Speaker
Description
Modern physics experiments are often led by large collaborations including scientists and institutions from different parts of the world. To cope with the ever increasing computing and storage demands, computing resources are nowadays offered as part of a distributed infrastructure. Einstein Telescope (ET) is a future third-generation interferometer for gravitational wave (GW) detection, and is currently in the process of defining a computing model to sustain ET physics goals. A critical challenge for present and future experiments is an efficient and reliable data distribution and access system. Rucio is a framework for data management, access and distribution. It was originally developed by the ATLAS experiment and has been adopted by several collaborations within the high energy physics domain (CMS, Belle II, Dune) and outside (ESCAPE, SKA, CTA). In the GW community Rucio is used by the second-generation interferometers LIGO and Virgo, and is currently being evaluated for ET. ET will observe a volume of the Universe about one thousand times larger than LIGO and Virgo, and this will reflect on a larger data acquisition rate.

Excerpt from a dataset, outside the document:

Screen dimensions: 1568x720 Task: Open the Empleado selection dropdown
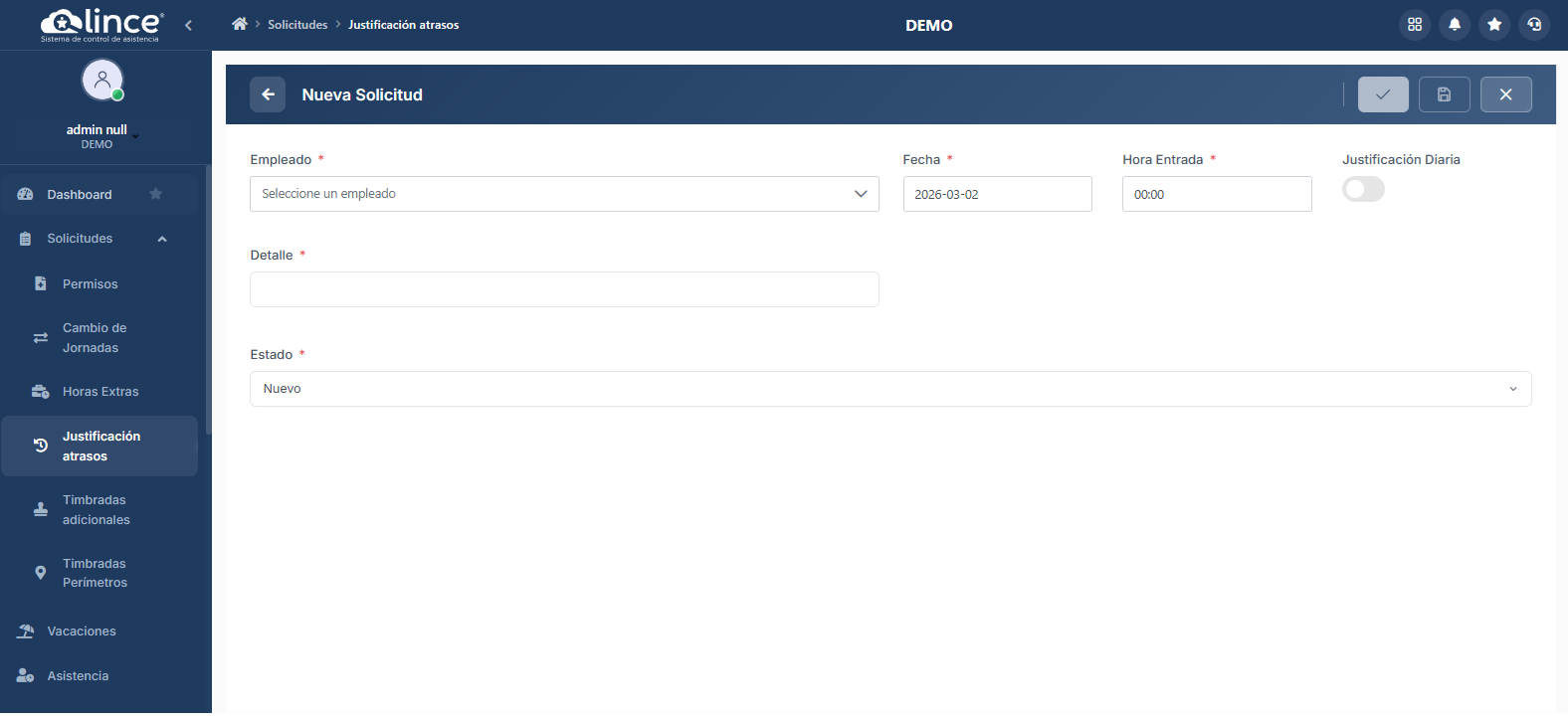click(x=563, y=194)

In this contribution, we briefly describe Rucio usage in current GW experiments, and outline the on-going R&D activities for integration of Rucio within the ET computing infrastructure, which include the setup of an ET Data Lake based on Rucio for future Mock Data Challenges. We discuss the customization of Rucio features for the GW community: in particular we describe the implementation of RucioFS, a POSIX-like filesystem view to provide the user with a more familiar structure of the Rucio data catalogue, and the integration of the ET Data Lake with mock Data Lakes belonging to other experiments within the astrophysics and GW communities. This is a critical feature for astronomers and GW data analysts since they often require access to open data from other experiments for sky localisation and multi-messenger analysis.